To that end, I wanted to make Optimism 2020 official today and announce it to the world.

And so I created the below manifesto.

Optimism 2020: A Manifesto

1) Focus your time & attention on the things you can influence.

2) Do something today instead of daydreaming about tomorrow.

3) See problems as opportunities to learn, grow, and give meaning to our lives.

4) Keep promises to yourself, no matter how small. Telling yourself you’ll go on a walk and then doing it. Promising to call a friend, and doing it. Committing to your boss you’ll send that email, and doing it.

5) Have confidence you’ll be able to figure out how to fix that thing that just broke.

6) Choose carefully the stories you tell yourself about who you are and what you’re capable of.

7) Move fast. Most decisions can be reversed later.

8) Be you. Not because you’re entitled to be heard but because there is some unique thing you have to offer, if you can find it.
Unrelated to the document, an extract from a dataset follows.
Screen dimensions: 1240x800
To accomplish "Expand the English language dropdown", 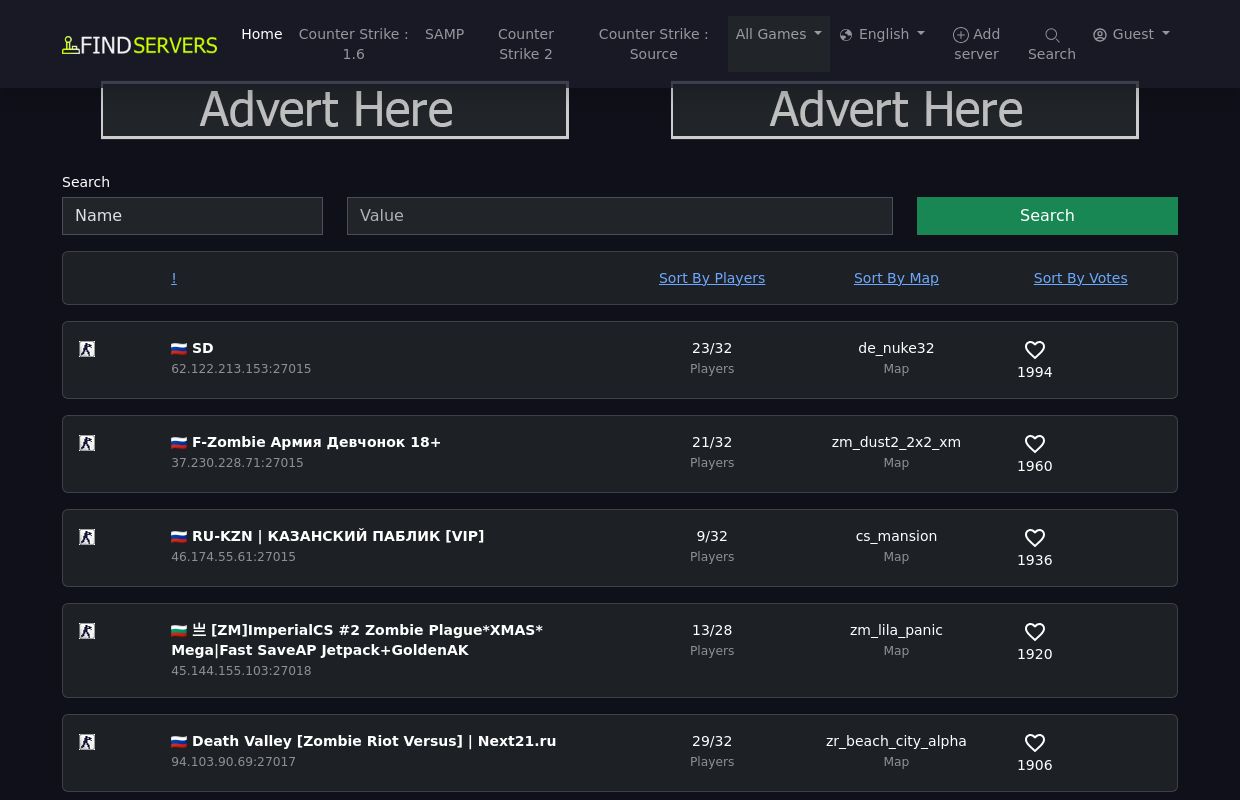I will 883,34.
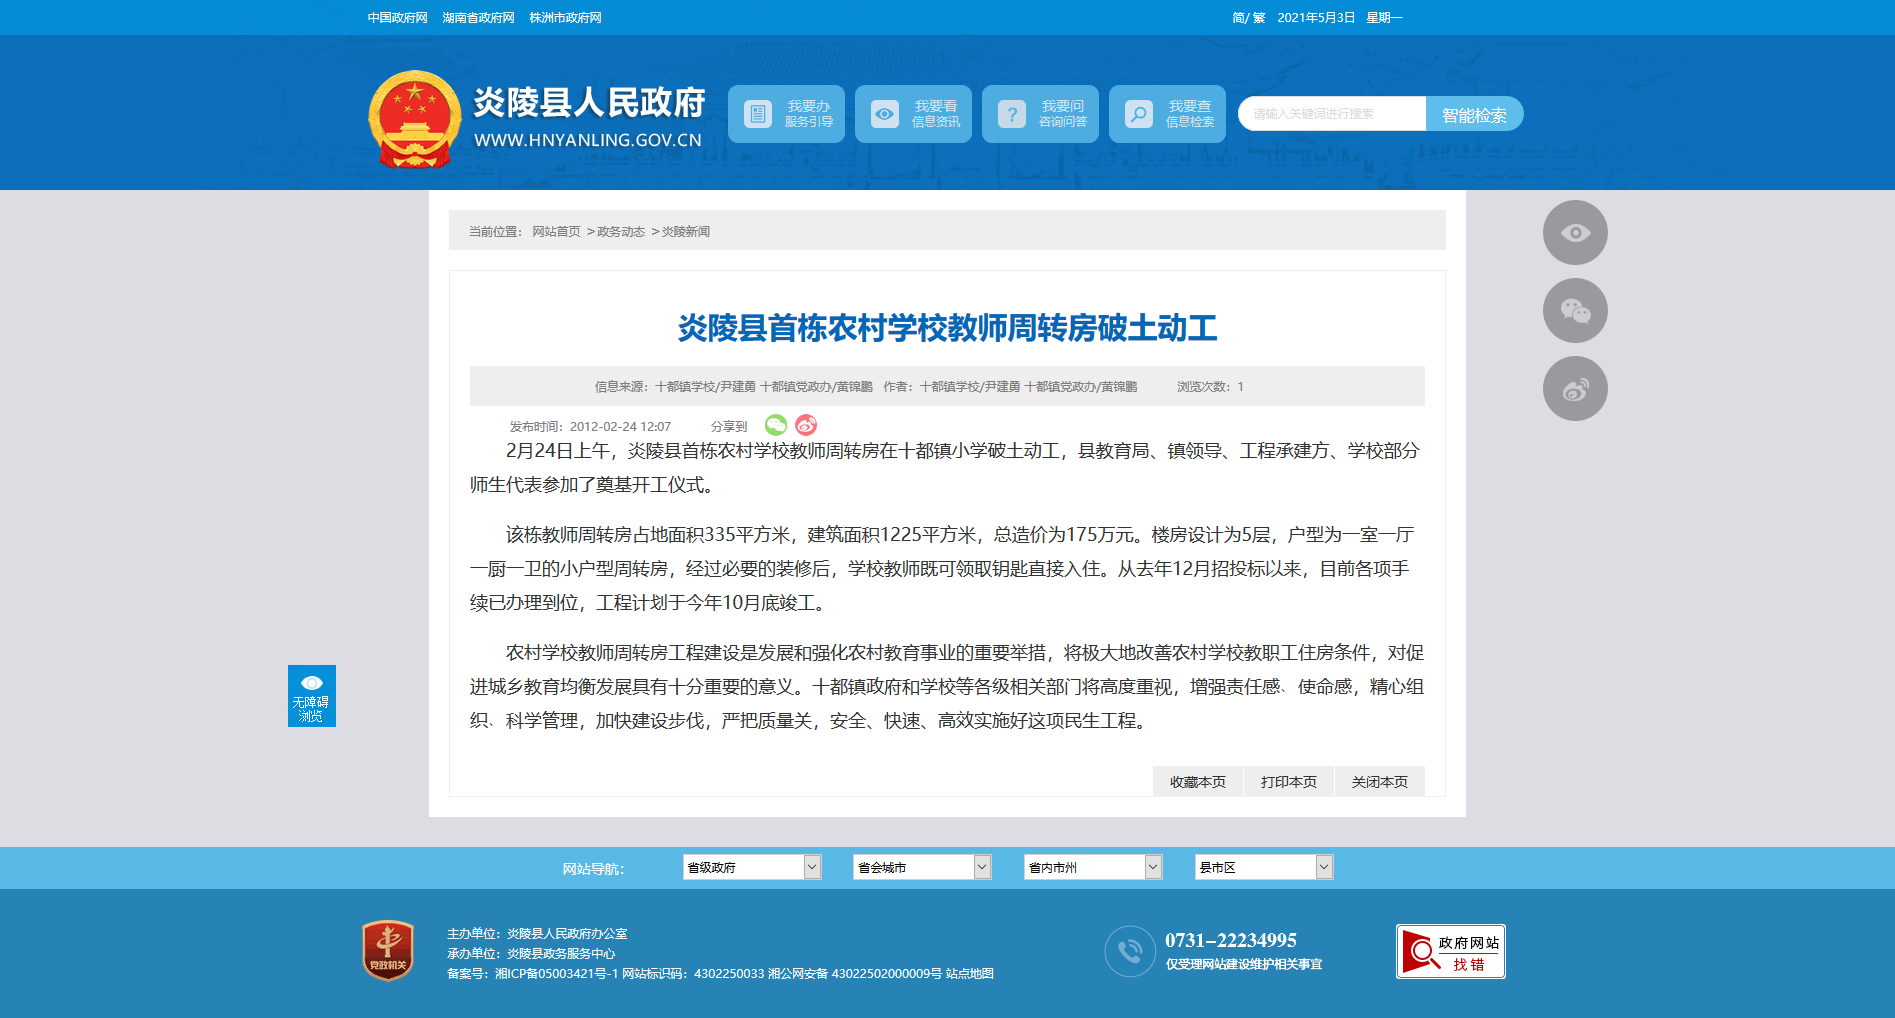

9) Believe we can think, and build, and create ourselves out of any problem.

10) Internalize that the pie is not fixed, that life is not zero sum.

11) Focus on why something could work instead of why it won’t.

12) See yourself as part of the solution, not a victim of the problem.

13) Pay for the drive thru order of the car behind you.

14) Recognize problems as temporary and specific, not permanent and expansive.

15) Believe problems are solvable. Maybe not right away, probably not easily, but that it can be done.